Salah satu gerai Hardy's (foto Rio).

SULUH BALI. DENPASAR – Asosiasi Pengusaha Ritel Indonesia (Aprindo) Bali meminta pengusaha atau pelaku bisnis retail tidak panik dengan adanya penutupan lima dari sembilan outlet Hardys yang diambil alih PT Arta Sedana Retailindo.

Ketua Aprindo Bali Gusti Ketut Sumardayasa menegaskan kondisi ekonomi Bali masih menjanjikan untuk dunia usaha, khususnya industri retail.
Penutupan lima outlet Hardys murni karena masalah internal manajemen. Gusti juga menampik anggapan penutupan ini terjadi karena pengaruh pelambatan ekonomi serta dampak dari meningkatnya belanja online.

Penegasan ini meluruskan isu liar di media sosial di Bali yang berkembang saat ini. Pertumbuhan ekonomi di Bali, menurut Gusti, justru berada di atas pertumbuhan ekonomi nasional, yakni 6,01 persen, pada kuartal ketiga 2017.

Angka itu lebih tinggi ketimbang pertumbuhan ekonomi nasional yang hanya 5,06 persen. “Selain itu, konsumsi masyarakat cukup baik walaupun sempat mengalami penurunan pada akhir tahun akibat pengaruh erupsi Gunung Agung, yang berpengaruh pada pendapatan masyarakat yang dominan ditunjang dari sektor pariwisata,” kata Gusti, Kamis, 11 Januari 2018.

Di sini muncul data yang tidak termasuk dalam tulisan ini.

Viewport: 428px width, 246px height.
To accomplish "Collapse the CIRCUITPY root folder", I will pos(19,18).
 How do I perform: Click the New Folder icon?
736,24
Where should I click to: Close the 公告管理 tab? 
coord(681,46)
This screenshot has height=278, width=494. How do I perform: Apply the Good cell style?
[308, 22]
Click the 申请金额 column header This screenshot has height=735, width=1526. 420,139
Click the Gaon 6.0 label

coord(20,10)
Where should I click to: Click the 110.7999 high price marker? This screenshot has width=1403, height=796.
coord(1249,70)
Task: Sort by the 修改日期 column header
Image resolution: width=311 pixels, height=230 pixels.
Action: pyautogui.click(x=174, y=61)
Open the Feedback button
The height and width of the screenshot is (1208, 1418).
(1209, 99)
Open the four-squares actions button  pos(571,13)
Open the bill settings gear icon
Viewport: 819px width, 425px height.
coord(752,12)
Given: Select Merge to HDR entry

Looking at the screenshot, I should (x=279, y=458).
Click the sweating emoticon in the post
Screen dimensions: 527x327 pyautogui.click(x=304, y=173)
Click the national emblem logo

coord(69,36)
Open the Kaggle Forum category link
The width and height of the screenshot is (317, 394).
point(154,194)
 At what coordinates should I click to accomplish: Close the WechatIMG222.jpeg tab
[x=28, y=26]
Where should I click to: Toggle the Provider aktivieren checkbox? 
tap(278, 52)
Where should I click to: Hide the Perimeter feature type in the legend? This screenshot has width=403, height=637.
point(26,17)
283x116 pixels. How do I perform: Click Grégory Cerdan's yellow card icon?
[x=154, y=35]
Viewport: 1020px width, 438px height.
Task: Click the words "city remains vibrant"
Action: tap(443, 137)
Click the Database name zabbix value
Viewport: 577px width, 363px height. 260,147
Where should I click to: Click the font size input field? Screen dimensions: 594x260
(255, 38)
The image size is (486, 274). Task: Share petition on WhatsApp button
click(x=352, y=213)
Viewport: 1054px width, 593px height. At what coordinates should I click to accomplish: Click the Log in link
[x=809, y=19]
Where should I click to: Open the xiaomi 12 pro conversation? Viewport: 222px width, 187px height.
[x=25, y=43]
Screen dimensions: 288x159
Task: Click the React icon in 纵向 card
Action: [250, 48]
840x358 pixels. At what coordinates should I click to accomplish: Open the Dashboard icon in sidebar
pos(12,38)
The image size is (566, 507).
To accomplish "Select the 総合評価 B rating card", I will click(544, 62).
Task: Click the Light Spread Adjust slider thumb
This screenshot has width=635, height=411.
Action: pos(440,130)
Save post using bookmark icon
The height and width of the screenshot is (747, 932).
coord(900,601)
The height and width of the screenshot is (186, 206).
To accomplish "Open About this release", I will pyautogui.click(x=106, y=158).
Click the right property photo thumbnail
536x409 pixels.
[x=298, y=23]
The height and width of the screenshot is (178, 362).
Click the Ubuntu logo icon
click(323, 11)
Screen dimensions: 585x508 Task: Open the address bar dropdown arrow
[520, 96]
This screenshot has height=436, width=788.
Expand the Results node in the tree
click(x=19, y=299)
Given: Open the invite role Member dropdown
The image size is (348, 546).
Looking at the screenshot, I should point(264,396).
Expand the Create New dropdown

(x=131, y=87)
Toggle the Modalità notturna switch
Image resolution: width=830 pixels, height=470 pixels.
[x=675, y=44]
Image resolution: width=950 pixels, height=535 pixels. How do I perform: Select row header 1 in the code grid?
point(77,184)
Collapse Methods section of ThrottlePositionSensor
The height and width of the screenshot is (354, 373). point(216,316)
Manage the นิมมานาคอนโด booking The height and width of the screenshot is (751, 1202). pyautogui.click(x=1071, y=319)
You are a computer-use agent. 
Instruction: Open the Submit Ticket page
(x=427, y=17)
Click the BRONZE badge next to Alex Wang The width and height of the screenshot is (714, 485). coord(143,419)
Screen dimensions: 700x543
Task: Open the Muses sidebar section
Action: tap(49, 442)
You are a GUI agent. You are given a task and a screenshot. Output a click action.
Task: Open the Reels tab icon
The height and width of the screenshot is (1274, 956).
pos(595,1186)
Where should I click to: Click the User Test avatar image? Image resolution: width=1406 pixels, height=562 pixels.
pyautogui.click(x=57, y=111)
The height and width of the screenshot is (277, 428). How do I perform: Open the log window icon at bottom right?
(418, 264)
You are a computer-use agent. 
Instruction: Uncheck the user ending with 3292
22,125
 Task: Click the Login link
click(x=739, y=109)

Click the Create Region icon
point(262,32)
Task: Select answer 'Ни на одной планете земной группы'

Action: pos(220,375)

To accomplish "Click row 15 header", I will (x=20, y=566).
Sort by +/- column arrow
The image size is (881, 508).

Ketua Aprindo Bali Gusti Ketut Sumardayasa (foto Rio)

Gusti menjelaskan, gejala-gejala permasalahan di internal Hardys sebenarnya mulai terlihat sejak pertengahan 2016, baik dari sisi kelengkapan barang maupun permasalahan dengan pihak supplier dan perbankan. Tampaknya permasalahan itu tidak bisa diselesaikan manajemen baru.
Pihaknya juga mengaku belum bisa menghubungi pemilik baru Hardys.

Sekretaris Aprindo Bali Abdi Negara mengharapkan pelaku bisnis retail di Pulau Dewata tidak panik menyikapi kondisi ini.
Pemerintah pun diharapkan turun tangan dan segera melakukan koordinasi dan komunikasi dengan para pihak terkait, termasuk Aprindo Bali, untuk menyikapi efek domino yang bisa saja terjadi. (SB-Rio).